NodeRef siteFolder = childAssocRef.getChildRef();

if (!nodeService.exists(siteFolder)) {
logger.debug("Site folder doesn't exist yet");
return;
}

//grab the site preset value
String sitePreset = (String) nodeService.getProperty(siteFolder, PROP_SITE_PRESET);

//see if there is a folder in the Space Templates folder of the same name
String query = "+PATH:\"/app:company_home/app:dictionary/app:space_templates/*\" +@cm\\:name:\"" + sitePreset + "\"";
ResultSet rs = searchService.query(StoreRef.STORE_REF_WORKSPACE_SPACESSTORE, SearchService.LANGUAGE_LUCENE, query);

If there aren’t any space templates the method can return, otherwise, the space template should be copied into the site folder as the new document library folder:

documentLibrary = fileFolderService.copy(spaceTemplate, siteFolder, "documentLibrary").getNodeRef();

//add the site container aspect, set the descriptions, set the component ID
Map<QName, Serializable> props = new HashMap<QName, Serializable>();
props.put(ContentModel.PROP_DESCRIPTION, "Document Library");
props.put(PROP_SITE_COMPONENT_ID, "documentLibrary");
nodeService.addAspect(documentLibrary, ASPECT_SITE_CONTAINER, props);

I used the fileFolderService to perform the copy, then I set the properties and aspect on the new document library folder with the values that Alfresco Share expects a document library to have.

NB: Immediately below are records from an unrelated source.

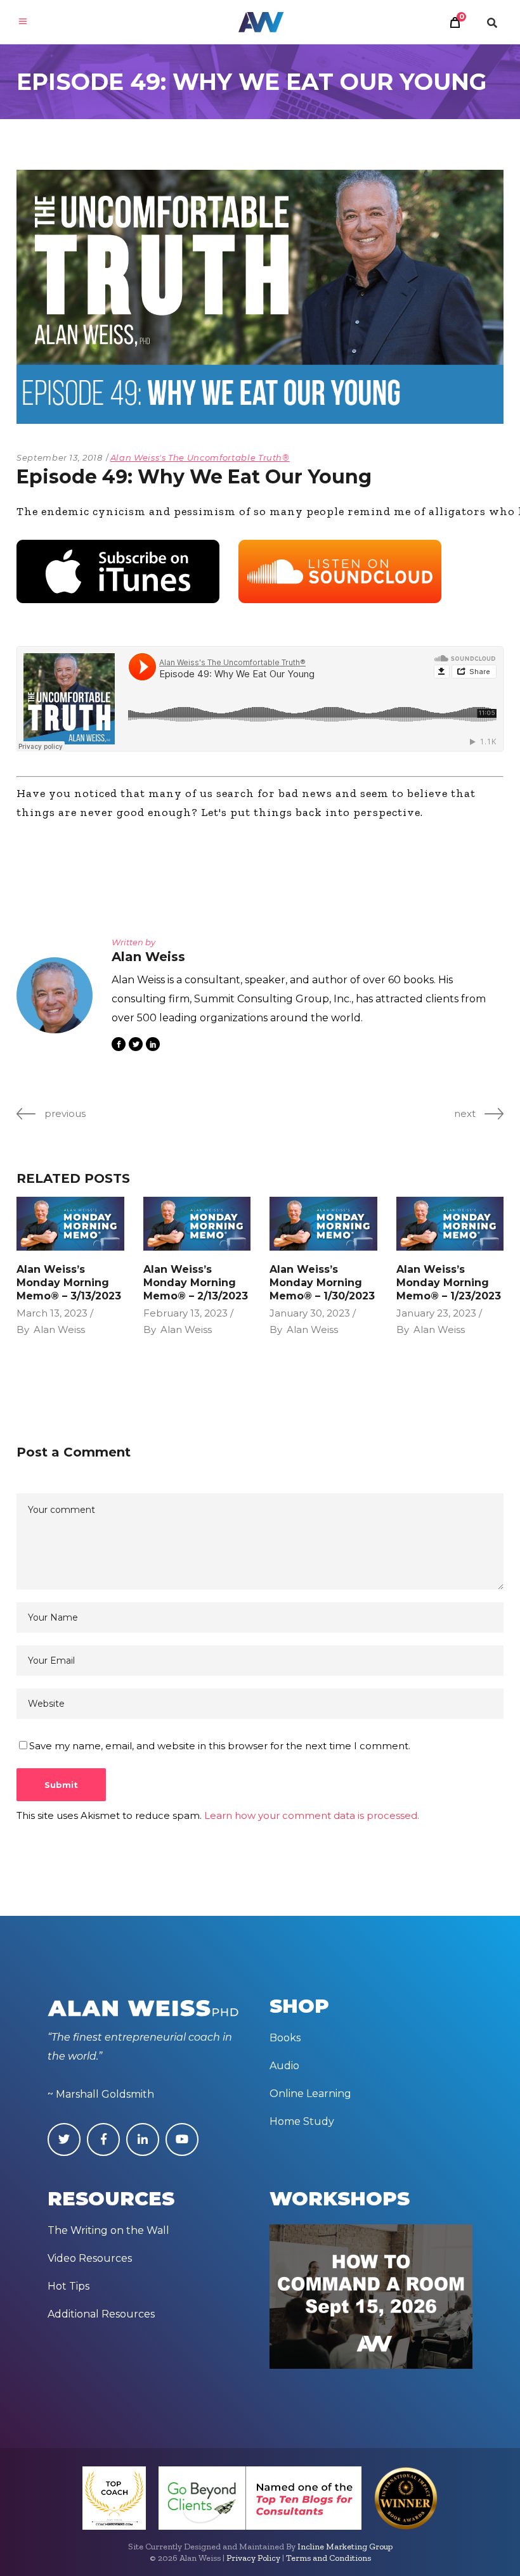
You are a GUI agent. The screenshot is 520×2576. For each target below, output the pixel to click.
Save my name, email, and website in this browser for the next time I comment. (219, 1746)
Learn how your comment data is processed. (311, 1815)
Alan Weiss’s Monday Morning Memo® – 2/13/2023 (195, 1282)
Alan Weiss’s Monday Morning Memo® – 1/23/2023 (448, 1282)
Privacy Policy (253, 2558)
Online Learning (310, 2094)
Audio (284, 2066)
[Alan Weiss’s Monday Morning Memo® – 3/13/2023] (70, 1224)
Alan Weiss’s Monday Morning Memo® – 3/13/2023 (68, 1282)
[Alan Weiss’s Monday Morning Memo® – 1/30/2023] (323, 1224)
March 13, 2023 (52, 1313)
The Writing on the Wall (108, 2230)
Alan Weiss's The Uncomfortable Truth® (200, 457)
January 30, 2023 (310, 1313)
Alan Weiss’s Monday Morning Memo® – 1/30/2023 (322, 1282)
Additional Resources (101, 2314)
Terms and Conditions (328, 2558)
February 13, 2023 (185, 1313)
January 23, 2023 (436, 1313)
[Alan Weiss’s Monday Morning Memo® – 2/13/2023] (197, 1224)
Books (285, 2038)
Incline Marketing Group (345, 2546)
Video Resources (90, 2258)
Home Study (302, 2121)
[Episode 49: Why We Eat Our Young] (54, 995)
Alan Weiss (59, 1329)
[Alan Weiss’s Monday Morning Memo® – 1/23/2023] (450, 1224)
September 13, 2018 (59, 457)
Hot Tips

I’ve left out some insignificant code bits here and there–you can look at the source if you need to. The project was bootstrapped using the Alfresco Maven SDK and includes a unit test that makes sure the behavior works as expected.

Result

The project creates an AMP file. If you’ve checked out the source you can build the AMP using mvn install. Then you can install the AMP into the Alfresco WAR by placing the AMP in the amps directory and run apply_amps.sh. Alternatively, you can use mvn alfresco:install. After installing the AMP into the Alfresco WAR you can test it out.

Out-of-the-box Alfresco Share has a single site type called “Collaboration Site”. The preset ID for that type of site is “site-dashboard”. You might have additional site types configured in your installation. To set up the template for the default collaboration site, navigate to Data Dictionary/Space Templates and create a folder called “site-dashboard”. Then add whatever folders and documents you want to that folder. Now, anytime a “Collaboration Site” gets created in Alresco Share, the document library will automatically be created with the same folders and documents you’ve set up in your space template.

This was not a mind-blowing, deeply-technical extension to Alfresco. Hopefully, it shows you that, with even a few lines of code, you can easily add useful functionality to Alfresco.